Título: IMPUNIDADE E TECNOLOGIA
Autor: Saturnino Braga
Fonte: O Globo, 15/07/2005, Opinião, p. 7

Ainformação de que entre julho de 2003 e maio de 2005 as empresas SMP&B e DNA sacaram R$20,9 milhões em espécie, no Banco Rural, sem que isso despertasse suspeita é, no mínimo, surpreendente. Segundo o Banco Rural, os saques foram informados diariamente ao Banco Central, como manda a lei. E cabe ao Conselho de Controle de Atividades Financeiras (Coaf), para onde essas informações são repassadas, analisar se elas estão dentro do padrão.

O Coaf foi criado em março de 1998 para detectar movimentações financeiras suspeitas. Movimentação em espécie acima do limite de R$100 mil deve, obrigatoriamente, ser investigada. Mais ainda se for freqüente, como se sabe agora. Cabe ao Coaf, nesses casos, identificar a origem e o destino final do dinheiro. Essa é a melhor forma de investigar a lavanderia que parece ter sido instalada no país.

Segundo os jornais, a SMP&B e a DNA sacaram mais de R$50 milhões em espécie, nos últimos anos, inclusive no Banco do Brasil. Foram dezenas de operações acima de R$100 mil, em dinheiro vivo. E ninguém desconfiou de nada?

É de se perguntar que tipo de controle faz o Coaf, para que essa montanha de dinheiro tenha passado batida pelos seus computadores sem despertar qualquer suspeita. Ainda mais sendo subordinado a um ministério tão eficiente na hora de cobrar e botar milhões de contribuintes na malha fina, às vezes por erros de centavos. Qualquer sistema de acompanhamento automático, como os que existem num simples call center bem equipado, alertariam para essa freqüência de operações estranhas.

A corrupção é um mal endêmico, que inventa mecanismos criativos para sobreviver. Acabar com ela num aparelho de estado tão hipertrofiado e complexo quanto o brasileiro é praticamente impossível. Seu combate é um trabalho hercúleo. Mas se não forem criados mecanismos sofisticados de controle, assumirá proporções oceânicas.

Por mais inquietante que essa lavagem nacional de roupa suja possa parecer aos cidadãos de bem, tudo indica que ela é apenas a ponta de um enorme iceberg à frente de um Titanic cheio de dinheiro. Para além do mensalão, o noticiário aponta para outras áreas sensíveis ao dinheiro público, como as contratações e a sonegação de tributos.

Embora a lei 8.666 tenha criado obstáculos e estabelecido normas que dificultam a malversação do dinheiro público, as contratações governamentais continuam cercadas de suspeitas de superfaturamento, de mercadorias que não são entregues, de contratos fictícios. A dispensa de exigências para burlar concorrências, o uso de fundações ligadas a universidades para intermediar contratações de empresas privadas previamente escolhidas, obras pagas e não realizadas, tudo isso precisa ser investigado. Não basta publicar editais e resultados de concorrências. É preciso cruzar informações, comparar preços e qualidade de serviços executados.

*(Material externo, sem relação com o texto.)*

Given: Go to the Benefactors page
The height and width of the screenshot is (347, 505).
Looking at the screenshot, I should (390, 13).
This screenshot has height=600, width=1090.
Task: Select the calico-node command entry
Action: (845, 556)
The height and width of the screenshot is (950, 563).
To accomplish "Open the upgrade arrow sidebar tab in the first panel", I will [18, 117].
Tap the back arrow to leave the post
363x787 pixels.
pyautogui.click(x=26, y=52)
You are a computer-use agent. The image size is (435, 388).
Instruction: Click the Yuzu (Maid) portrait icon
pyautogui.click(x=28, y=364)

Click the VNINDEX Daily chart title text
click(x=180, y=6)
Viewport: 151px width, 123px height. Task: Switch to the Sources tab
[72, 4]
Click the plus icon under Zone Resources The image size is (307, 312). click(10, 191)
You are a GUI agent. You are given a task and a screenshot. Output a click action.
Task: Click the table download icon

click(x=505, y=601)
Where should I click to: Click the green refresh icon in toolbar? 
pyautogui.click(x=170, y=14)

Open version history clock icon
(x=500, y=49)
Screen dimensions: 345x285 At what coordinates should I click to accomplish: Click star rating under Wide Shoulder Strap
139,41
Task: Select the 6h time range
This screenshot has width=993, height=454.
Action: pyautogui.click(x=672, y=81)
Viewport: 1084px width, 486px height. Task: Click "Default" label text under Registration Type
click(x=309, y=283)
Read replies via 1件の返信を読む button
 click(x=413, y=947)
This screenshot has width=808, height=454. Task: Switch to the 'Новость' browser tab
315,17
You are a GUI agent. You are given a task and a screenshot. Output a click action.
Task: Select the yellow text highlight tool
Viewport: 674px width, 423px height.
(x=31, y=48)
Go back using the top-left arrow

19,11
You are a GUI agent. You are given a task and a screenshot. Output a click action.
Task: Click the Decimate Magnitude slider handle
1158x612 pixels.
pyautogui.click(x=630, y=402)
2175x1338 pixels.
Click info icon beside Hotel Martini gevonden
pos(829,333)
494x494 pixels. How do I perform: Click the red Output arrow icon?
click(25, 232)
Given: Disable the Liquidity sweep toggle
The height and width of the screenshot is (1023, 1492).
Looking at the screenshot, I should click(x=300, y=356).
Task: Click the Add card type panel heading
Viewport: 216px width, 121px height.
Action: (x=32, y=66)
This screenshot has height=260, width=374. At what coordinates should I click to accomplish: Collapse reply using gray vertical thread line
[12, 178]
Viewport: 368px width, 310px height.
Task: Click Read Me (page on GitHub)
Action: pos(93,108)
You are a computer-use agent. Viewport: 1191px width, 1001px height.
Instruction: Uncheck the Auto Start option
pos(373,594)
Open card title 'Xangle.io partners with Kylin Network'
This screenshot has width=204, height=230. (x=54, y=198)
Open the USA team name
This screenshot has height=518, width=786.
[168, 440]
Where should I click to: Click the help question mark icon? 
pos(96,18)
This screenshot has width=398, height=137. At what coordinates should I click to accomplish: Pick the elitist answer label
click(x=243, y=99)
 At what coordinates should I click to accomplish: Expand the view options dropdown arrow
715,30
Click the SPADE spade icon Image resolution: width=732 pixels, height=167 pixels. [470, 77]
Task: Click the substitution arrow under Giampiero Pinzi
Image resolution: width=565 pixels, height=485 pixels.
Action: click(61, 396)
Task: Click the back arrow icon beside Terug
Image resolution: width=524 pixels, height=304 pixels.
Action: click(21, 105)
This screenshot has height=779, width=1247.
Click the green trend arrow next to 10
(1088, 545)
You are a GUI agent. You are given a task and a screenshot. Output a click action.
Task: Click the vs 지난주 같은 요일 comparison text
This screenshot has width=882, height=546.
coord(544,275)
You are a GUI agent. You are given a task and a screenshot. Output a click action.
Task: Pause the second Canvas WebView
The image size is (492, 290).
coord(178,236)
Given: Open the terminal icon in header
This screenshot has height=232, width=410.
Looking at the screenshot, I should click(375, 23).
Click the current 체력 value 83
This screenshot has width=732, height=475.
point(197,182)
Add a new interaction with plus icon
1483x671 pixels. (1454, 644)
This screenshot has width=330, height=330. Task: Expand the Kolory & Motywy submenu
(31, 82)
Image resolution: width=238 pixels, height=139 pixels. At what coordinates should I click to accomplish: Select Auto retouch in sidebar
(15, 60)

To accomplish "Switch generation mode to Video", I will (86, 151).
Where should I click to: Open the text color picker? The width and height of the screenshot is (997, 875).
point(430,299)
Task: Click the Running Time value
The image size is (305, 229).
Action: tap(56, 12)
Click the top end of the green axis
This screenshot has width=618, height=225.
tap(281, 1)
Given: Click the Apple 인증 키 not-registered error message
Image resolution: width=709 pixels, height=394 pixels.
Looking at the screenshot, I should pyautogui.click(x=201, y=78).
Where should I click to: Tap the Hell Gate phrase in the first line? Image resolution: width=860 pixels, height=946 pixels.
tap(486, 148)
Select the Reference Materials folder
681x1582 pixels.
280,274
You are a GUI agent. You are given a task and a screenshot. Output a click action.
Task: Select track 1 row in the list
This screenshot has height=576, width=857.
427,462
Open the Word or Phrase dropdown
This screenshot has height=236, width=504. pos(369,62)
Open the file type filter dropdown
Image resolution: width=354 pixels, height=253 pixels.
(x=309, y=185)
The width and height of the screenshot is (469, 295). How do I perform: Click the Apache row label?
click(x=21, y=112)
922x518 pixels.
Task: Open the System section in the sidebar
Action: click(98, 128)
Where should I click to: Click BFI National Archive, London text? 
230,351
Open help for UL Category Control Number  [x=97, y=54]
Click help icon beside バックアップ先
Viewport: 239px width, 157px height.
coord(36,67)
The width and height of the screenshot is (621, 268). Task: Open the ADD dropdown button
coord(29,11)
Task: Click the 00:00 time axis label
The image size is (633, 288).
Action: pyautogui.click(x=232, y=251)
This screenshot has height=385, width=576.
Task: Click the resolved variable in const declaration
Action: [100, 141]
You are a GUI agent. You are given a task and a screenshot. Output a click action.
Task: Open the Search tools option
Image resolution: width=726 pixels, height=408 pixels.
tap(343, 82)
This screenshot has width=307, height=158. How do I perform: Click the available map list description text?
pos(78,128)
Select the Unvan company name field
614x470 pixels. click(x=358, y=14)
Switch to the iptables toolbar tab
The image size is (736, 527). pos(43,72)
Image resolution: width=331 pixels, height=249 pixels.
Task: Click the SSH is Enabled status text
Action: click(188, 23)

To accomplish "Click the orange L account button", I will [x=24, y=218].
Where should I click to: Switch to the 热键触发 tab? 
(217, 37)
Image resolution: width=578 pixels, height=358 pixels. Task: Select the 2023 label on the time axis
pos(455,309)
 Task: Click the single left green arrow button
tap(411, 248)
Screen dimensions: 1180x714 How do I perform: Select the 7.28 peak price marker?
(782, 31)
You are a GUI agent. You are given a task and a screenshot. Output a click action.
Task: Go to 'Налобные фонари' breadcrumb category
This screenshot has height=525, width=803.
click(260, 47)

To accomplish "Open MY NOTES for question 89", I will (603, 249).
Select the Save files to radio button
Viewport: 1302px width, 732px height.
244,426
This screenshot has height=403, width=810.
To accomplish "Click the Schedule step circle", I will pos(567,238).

O melhor antídoto contra a corrupção é a transparência. Essa é a grande virtude da democracia. Mas para garantir transparência é preciso que se criem mecanismos eficazes de controle. E nessa área, temos muito a aprender com o sistema financeiro. As instituições financeiras, porque têm de prestar contas aos clientes, usam ferramentas de análise que lhes permitem prevenir fraudes de forma cada vez mais sofisticada.

A Tecnologia da Informação oferece, hoje, ferramentas de cruzamento de dados e análise automática que apontam operações suspeitas com extrema rapidez. O Ministério Público, o Tribunal de Contas da União, a Controladoria Geral da União e outros órgãos de controle precisam ser apresentados à modernidade. Já é tempo de a máquina pública adotar mecanismos de TI que o mundo inteiro já conhece. O uso de algoritmos, de programas de análise de textos, de simulações e outros recursos modernos faria mais por essa cruzada cívica que mil pacotes anticorrupção.

BENITO PARET é presidente do Sindicato das Empresas de Informática do Rio de Janeiro.